Menu

Poor results while Adapting the acoustic model

Help
Avee
2014-06-04
2014-06-19
  • Avee

    Avee - 2014-06-04

    Hi,

    I tried to adapt en-us 8Khz model using arctic all data set.
    Results of generated adapted model are really great for arctic all streams but
    my problem is results for some of the other streams(different accent) for which results were good previously , they have now started giving very bad results compared to previous model.

    What could be the reason?
    Do I need to do something differently ?

    I followed this tutorial http://cmusphinx.sourceforge.net/wiki/tutorialadapt

    I'm using Sphinx3 with all phone decode mode.

     

    Last edit: Avee 2014-06-05
    • Nickolay V. Shmyrev

      To get help on this issue please provide the data you are using.

       
  • Avee

    Avee - 2014-06-05

    I used following commands

    1. sphinx_fe.exe -argfile "en-us-8khz\feat.params" -samprate 8000 -c arcticAll.fileids -di . -do . -ei wav -eo mfc -mswav yes

    2.bw.exe -hmmdir en-us-8khz -moddeffn en-us-8khz/mdef -ts2cbfn .cont. -feat 1s_c_d_dd -lda feature_transform -cmn current -agc none -dictfn arcticAll.dic -ctlfn arcticAll.fileids -lsnfn arcticAll.transcription -accumdir .

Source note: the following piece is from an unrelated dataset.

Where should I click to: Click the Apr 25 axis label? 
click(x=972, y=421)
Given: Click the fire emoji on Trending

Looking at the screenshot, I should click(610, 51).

    3.map_adapt.exe -meanfn en-us-8khz\means -varfn en-us-8khz\variances -mixwfn en-us-8khz\mixture_weights-tmatfn en-us-8khz\transition_matrices -accumdir . -mapmeanfn en-us-8khzadapt\means -mapvarfn en-us-8khzadapt\variances -mapmixwfn en-us-8khzadapt\mixture_weights -maptmatfn en-us-8khzadapt\transition_matrices

    Results for arctic files are really good , but for cc-01,cc-02 files with British accent , results are very bad which were good initially.

     
  • Avee

    Avee - 2014-06-05

    Wav files and bw output..

     

    Last edit: Avee 2014-06-05
  • Avee

    Avee - 2014-06-05

    Adapted model.

     
  • Avee

    Avee - 2014-06-05

    Adapted model continued...

     
  • Avee

    Avee - 2014-06-05

    I used orignally en-us-8khz model listed @ http://sourceforge.net/projects/cmusphinx/files/Acoustic%20and%20Language%20Models/

    For cc-01.wav

    Correct transcription :
    well here's a story for you sarah perry was a veterinary nurse

    Using en-us-8khz

    SIL M AY L SIL HH IH Z AH S T AY F ER Y UW SIL DH EH R AH P EH R IY AH M AH S IH Z IH T IH N IH T N ER S SIL

    Using en-us-8khz adapted model
    L AY L DH IY Y UW DH EH R OW P EY M EY S T

    So, degraded badly with adapted model...

     

    Last edit: Avee 2014-06-05
  • Avee

    Avee - 2014-06-12

    Any help please...

     
    • Nickolay V. Shmyrev

      Sorry, your data is not complete. There is no transcript file for cc1 and command contains errors like "en-us-8khz\mixture_weights-tmatfn" without space. You also didn't provide adaptation logs.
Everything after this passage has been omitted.